### Stated problem
Set out the text lines of the records below as a numbered list, dropping any blank lines and leaving out the pictures.

[Extracted records]
-- BEGIN --

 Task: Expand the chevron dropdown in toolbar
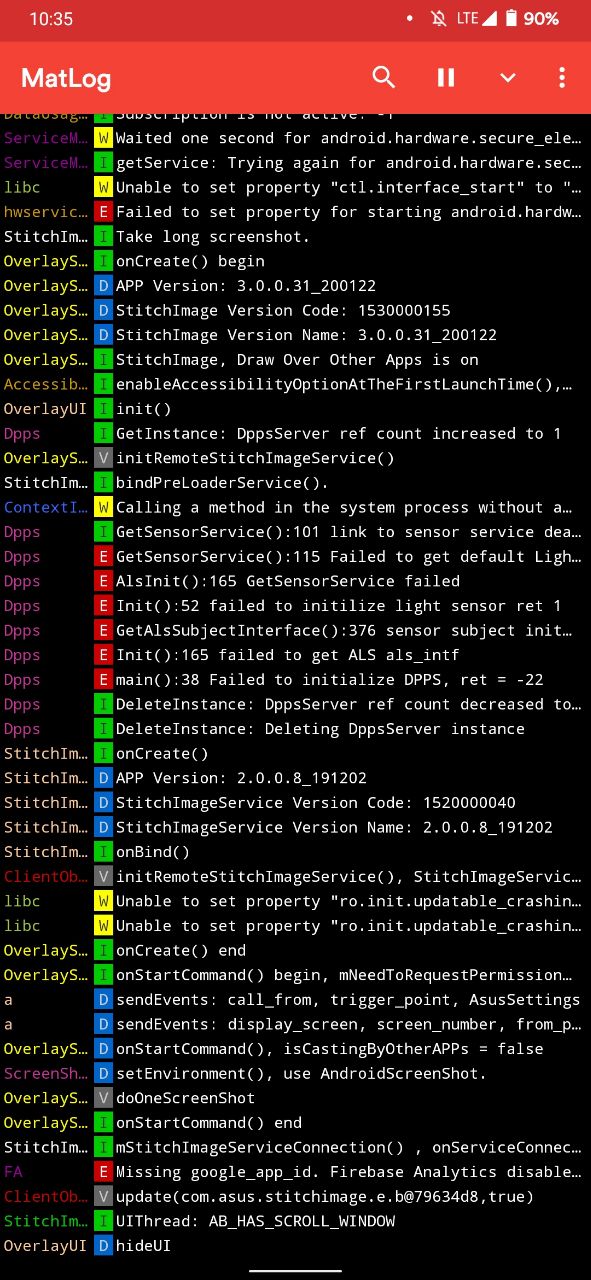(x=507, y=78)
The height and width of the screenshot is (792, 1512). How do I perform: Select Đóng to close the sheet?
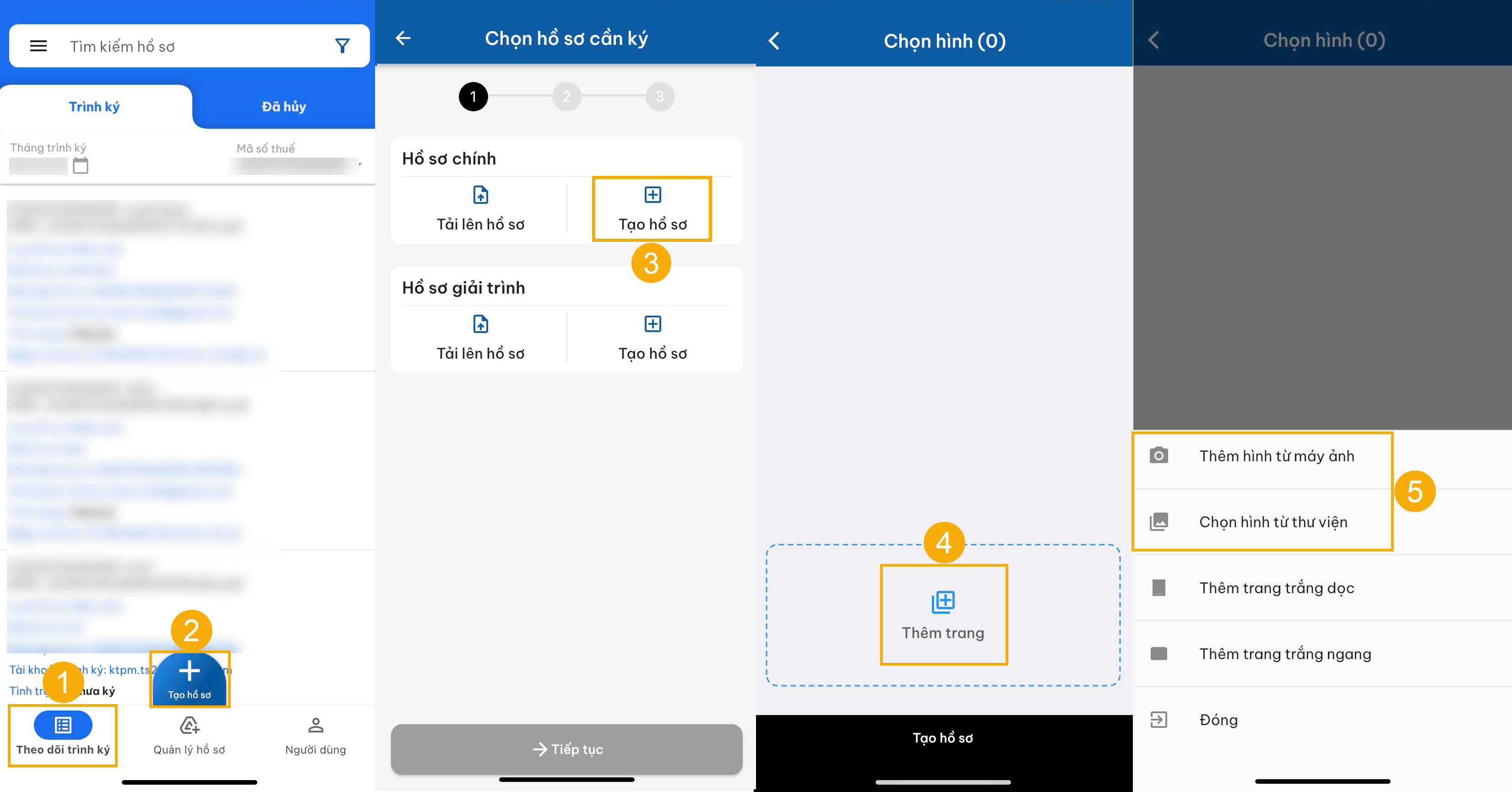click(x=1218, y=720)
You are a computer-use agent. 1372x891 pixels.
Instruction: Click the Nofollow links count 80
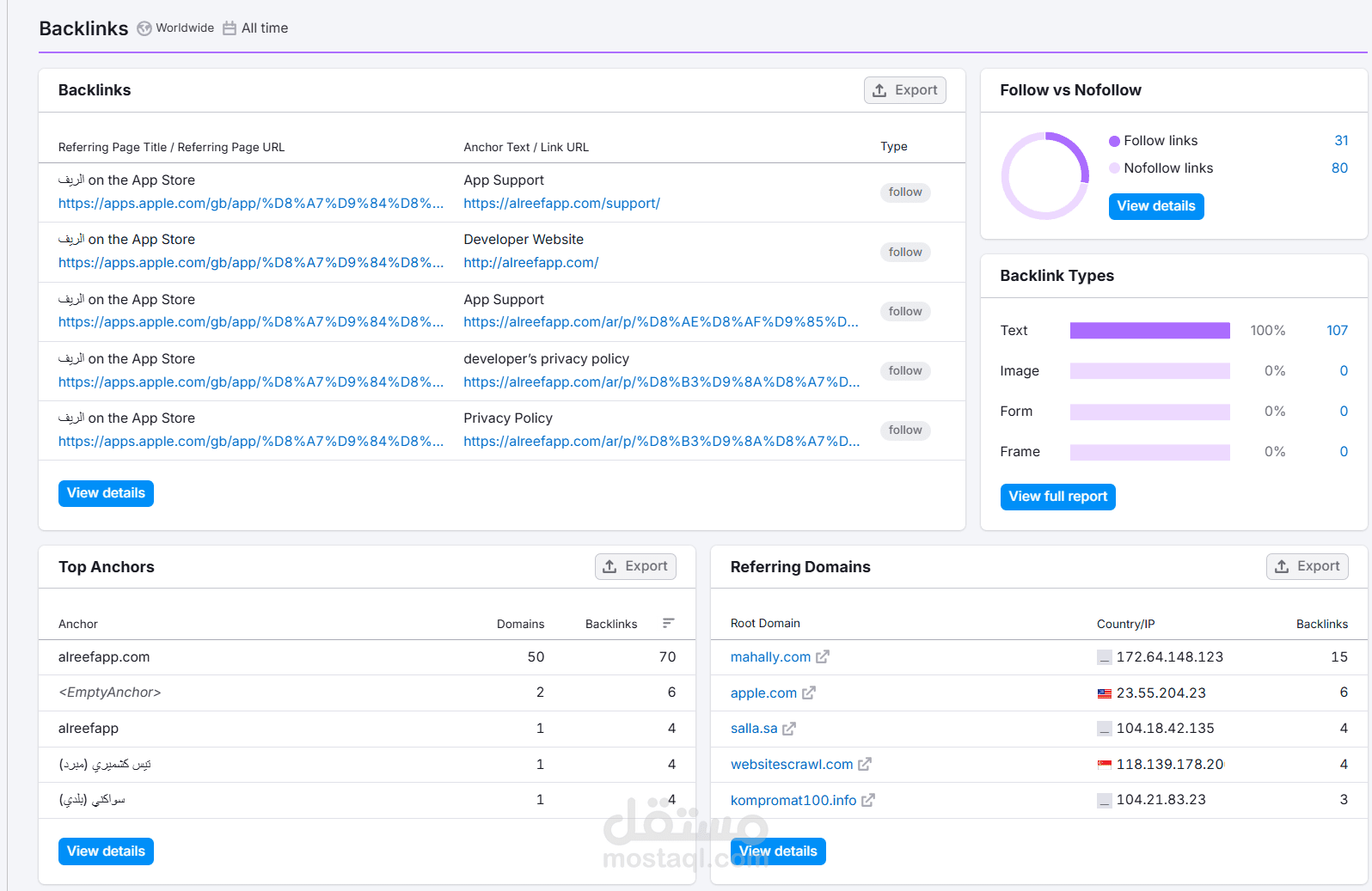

-- END --

### Exercise answer
1.  Task: Expand the chevron dropdown in toolbar
2. (x=507, y=78)
3. The height and width of the screenshot is (792, 1512). How do I perform: Select Đóng to close the sheet?
4. click(x=1218, y=720)
5. You are a computer-use agent. 1372x891 pixels.
6. Instruction: Click the Nofollow links count 80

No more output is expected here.